First, the Solicitor General didn’t do a very good job.  I listened to the arguments, and the Solicitor was clearly nervous and not particularly forceful in responding to predictable but hostile questions from Alito and Scalia.  It’s always good to remember the old military adage that nothing is ever as good or bad as the first reports from a battle.  Here, the relatively poor performance of the SG created a bit of an exaggerated context, as the first reporters and lawyers who rushed out of the arguments before they were completed filed reports and blog posts suggesting that the law was in trouble (Scotusblog, I’m looking at you!).  This became a sort of early conventional wisdom, and led to some pretty poor and hyperbolic reporting (like Toobin on CNN calling the arguments a “trainwreck”) that was clearly influenced too much by the style and tone of the early arguments.

Second, arguments in the Supreme Court really don’t matter too much.  Briefs are much more important, and the Justices have a pretty good idea about how they think of the case long before arguments start.  I always caution clients not to ever read too much into how appellate arguments go.  I remember one case I argued before a state supreme court.  The other side has hammered with hard questions, and I barely received any questions.  I felt pretty good coming out of the argument, but I ended up losing a unanimous decision.

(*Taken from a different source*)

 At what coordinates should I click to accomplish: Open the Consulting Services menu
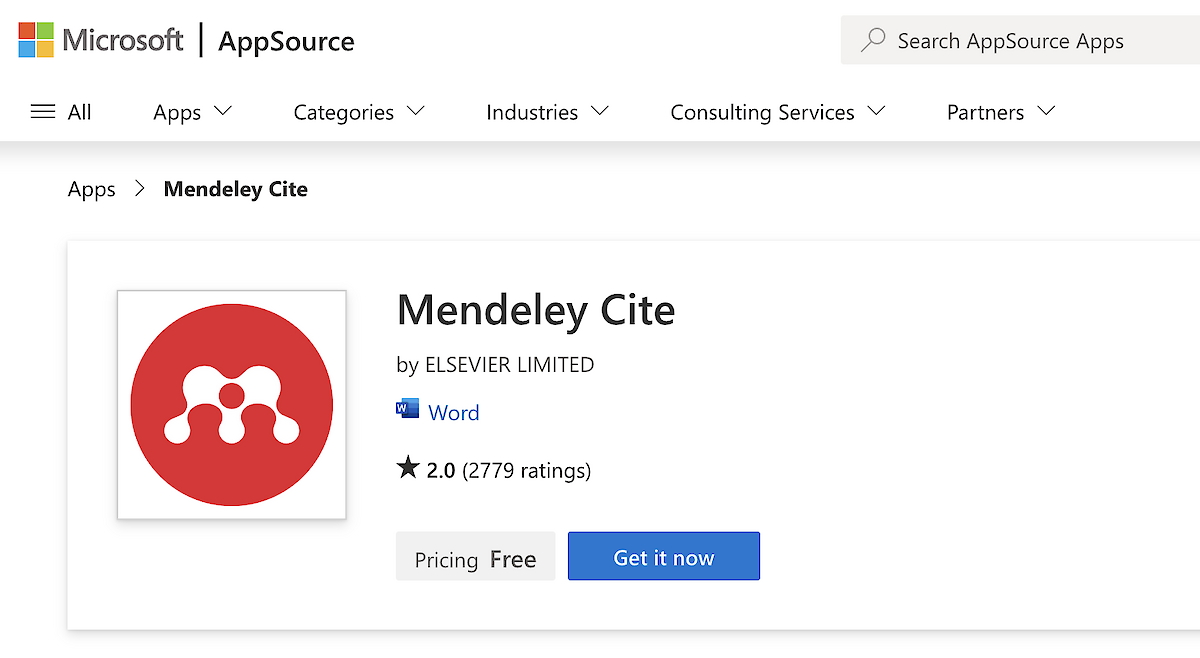(x=777, y=112)
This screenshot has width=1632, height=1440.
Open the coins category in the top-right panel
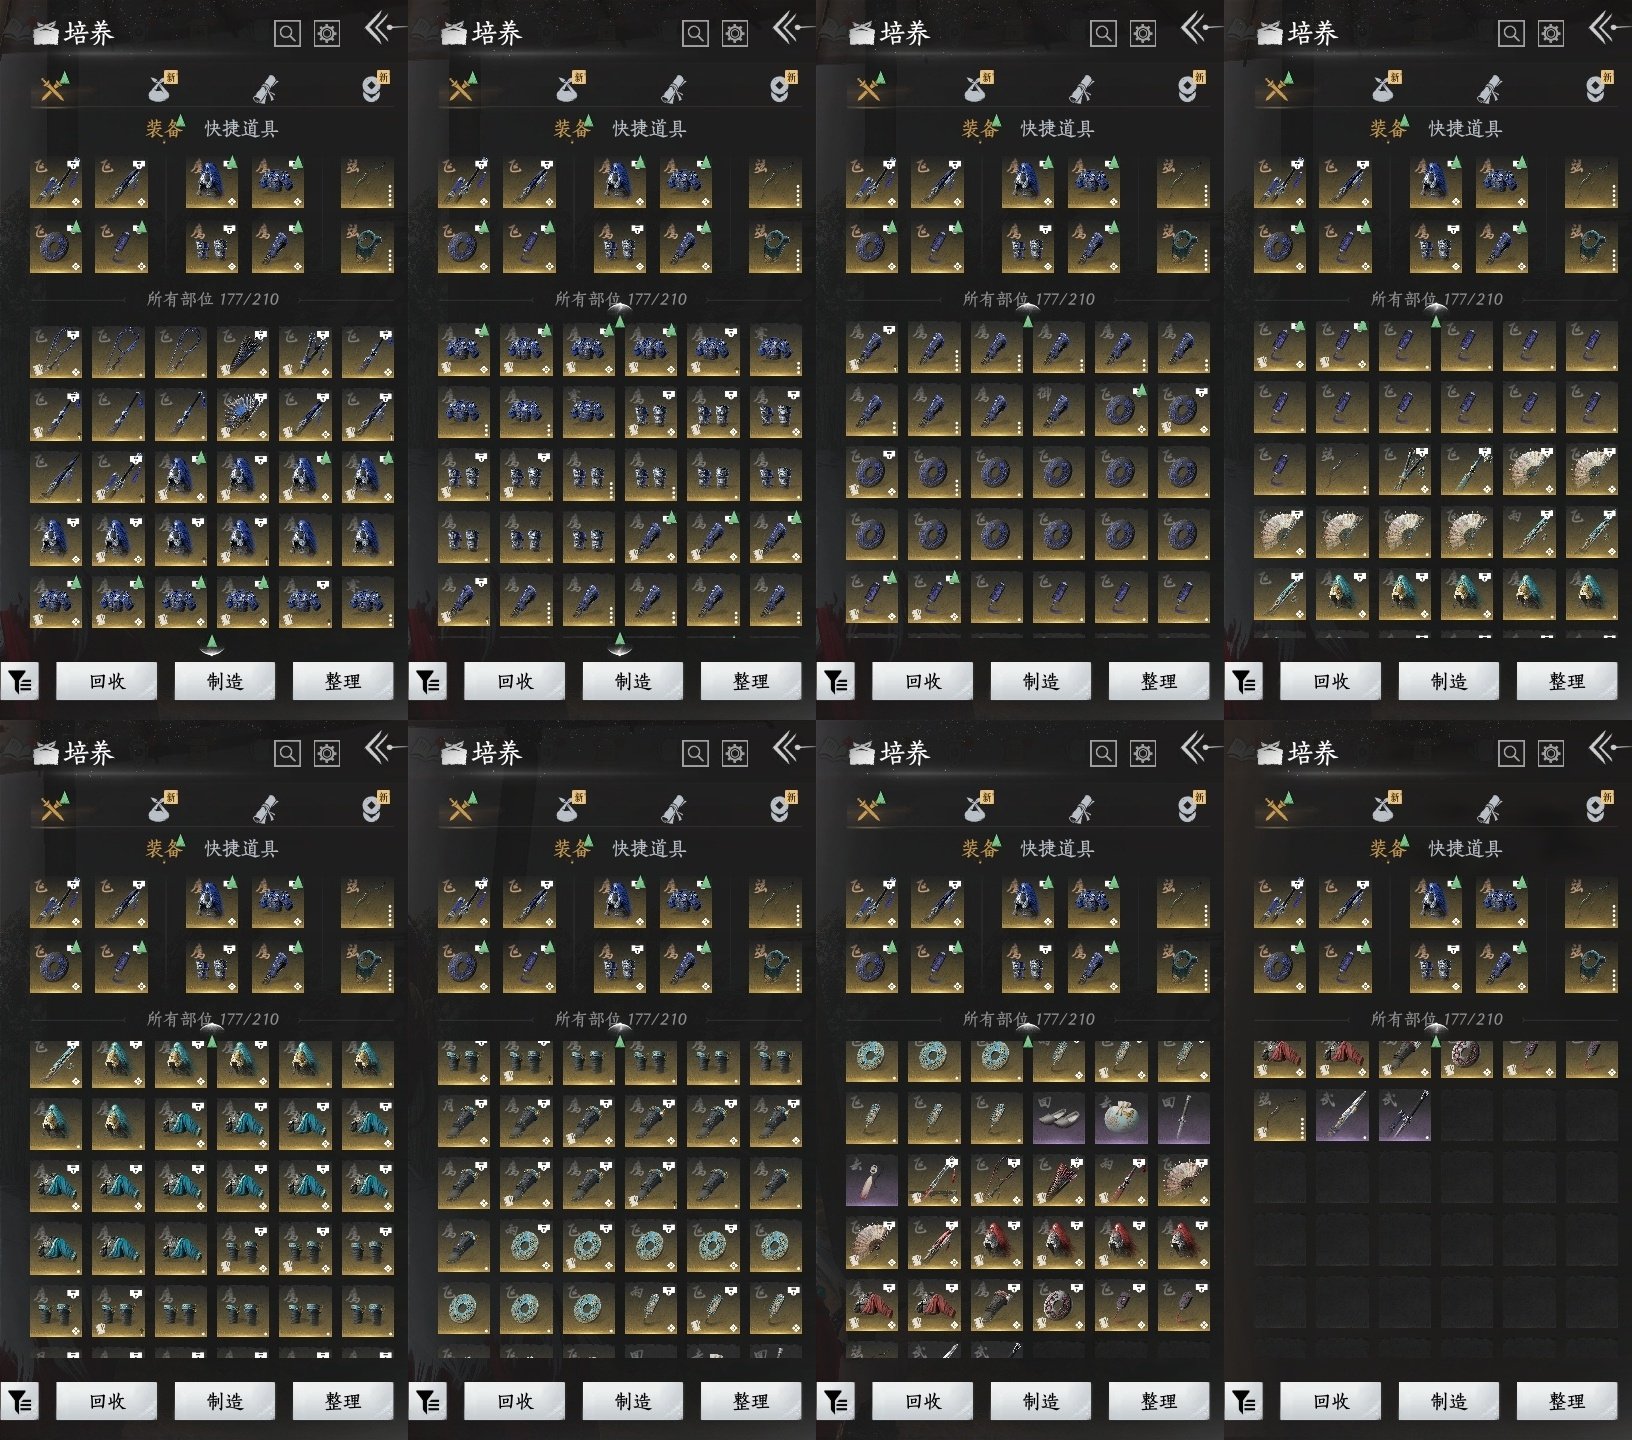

Finally, I didn’t hear much in the arguments that changed how we should think about the case.  Did we really expect otherwise?  The Court’s most conservative members – Thomas, Scalia, and Alito have shown a strong willingness to abandon precedent for ideological purposes.  I don’t think we should ever have seriously thought they were ever going to vote to uphold the law, and the arguments just confirmed this view.  The swing votes on the Court remain Roberts and Kennedy – which is exactly what we thought when we learned that the Court would take the case.

So . . .  don’t panic.  Take a deep breath.  Get used to waiting.  This case is like almost every other case before the Court – we have no idea how it will turn out until the Court issues a decision.